Akua se ha escapado de casa. Su madre se la llevó anoche casi a rastras después de pasar el día entero en el banco mirando al horizonte y sin decir nada. Ni siquiera a las amigas que fueron a acompañarla y trataron de convencerla de que lo dejara, de que ningún barco vendría esa tarde. Como el día anterior. Desde que escuchó en la radio que el pesquero en el que iba papá había naufragado –conoce el nombre, conoce el barco, ha estado allí muchísimas veces viendo las capturas, aprendiendo a descargar, admirando el oficio de su padre– ha querido ir al puerto a mirar al horizonte, por si la radio miente, o por si su presencia allí puede cambiar el curso de las cosas.
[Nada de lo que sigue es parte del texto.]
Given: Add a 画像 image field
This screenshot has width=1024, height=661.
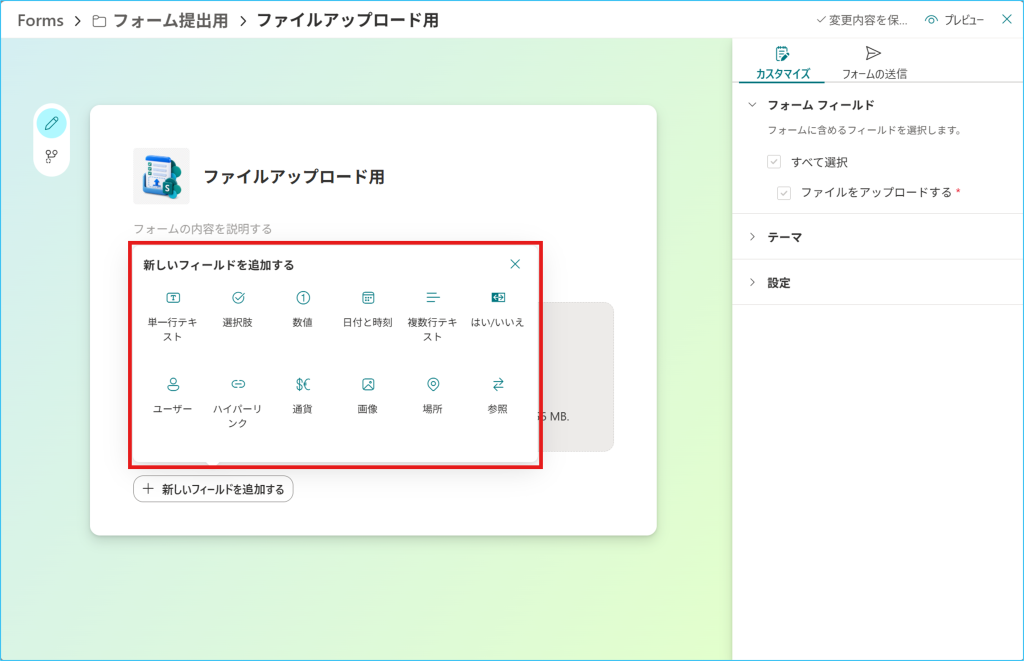Looking at the screenshot, I should [368, 396].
Quizá se equivocaron. Ha escuchado los nombres de los supervivientes, pero él no está entre ellos. Busca la rutina del encuentro por si ésta tiene más fuerza que el destino mismo.
Escucha su nombre. Es la voz de su madre. Pero Elena no tira de ella para llevarla otra vez a casa. Ahora se sienta a su lado y le coge la mano. Akua, mi niña, quiero que sepas una cosa. Abre ella mucho los ojos y un puñal como de hielo se le clava en el estómago. Mamá llora. Despacio, es un llanto suave, le parece a ella que como si tuviera miedo de salir. No sabemos si papá está bien o no. La interrumpe Akua. Sí, sí lo sabemos, pero no me lo quieres decir. No va a volver, ¿verdad? Elena se encoge de hombros y la abraza. Vámonos a casa.
En el salón, Samuel mantiene ansioso la mirada fija en la televisión. No dicen nada, mamá. Se sientan los tres frente a la pantalla a esperar algo, no saben muy bien qué. Algún desmentido, un golpe que les saque de la pesadilla. Las noticias solo se ocupan de una pelea entre políticos que parece ser lo más importante que le ha pasado a España en siglos. Todo el mundo habla de eso. Y de la guerra en Europa. Ya no está el naufragio en la tele, como dejó de estarlo en la radio. Bueno, sí. Al final, con unas imágenes de un mar bravo y encrespado, una locutora dice que las labores de búsqueda de los desaparecidos se dan por terminadas definitivamente.
Elena sabe que también va a doler el olvido.